──────── Page text ────────

March 13, 2010
Have a good week

We are having a lesson in the nature of politics. As ever in the case of this slippery science, the nature of the lesson is not especially clear. Neither is its implications for the near and distant future.

No doubt that feathers at the peak of the American government are ruffled. Hillary spent 45 minutes on the phone with Bibi. She spent most of the time talking, and we can imagine that she was at her shrillest. She went public with her charge that Israel had insulted the United States by announcing construction in Jerusalem during the vice president's effort in behalf of peace. According to some reports, she threatened, or hinted at a threat to reconsider American aid for Israel's security.

Earlier Bibi had said that his expression of regret for the timing, and his claim of no responsibility for the decision, had settled the crisis. So far he has not responded to Hillary's dressing down beyond appointing a committee to uncover who was responsible for the embarrassment.

──────── Source material ────────

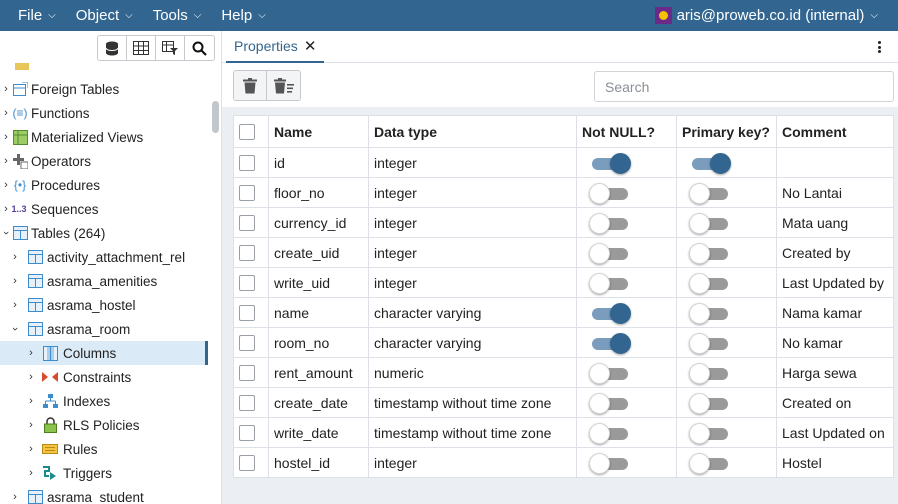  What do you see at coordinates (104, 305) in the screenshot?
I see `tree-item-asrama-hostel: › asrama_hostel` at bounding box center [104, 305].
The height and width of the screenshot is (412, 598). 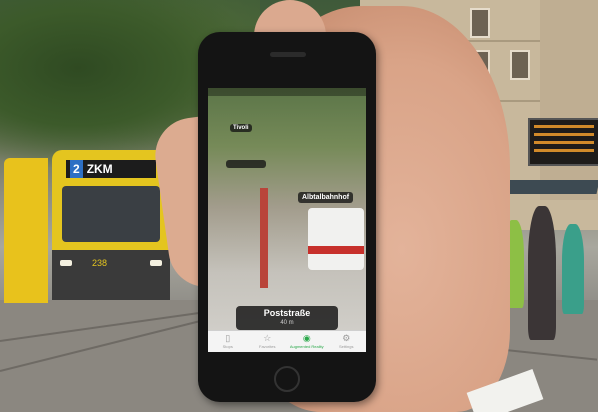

────────

Write out the March 13, 2010 post above word for word, from "Earlier Bibi had" up to and including "for the embarrassment.".

Earlier Bibi had said that his expression of regret for the timing, and his claim of no responsibility for the decision, had settled the crisis. So far he has not responded to Hillary's dressing down beyond appointing a committee to uncover who was responsible for the embarrassment.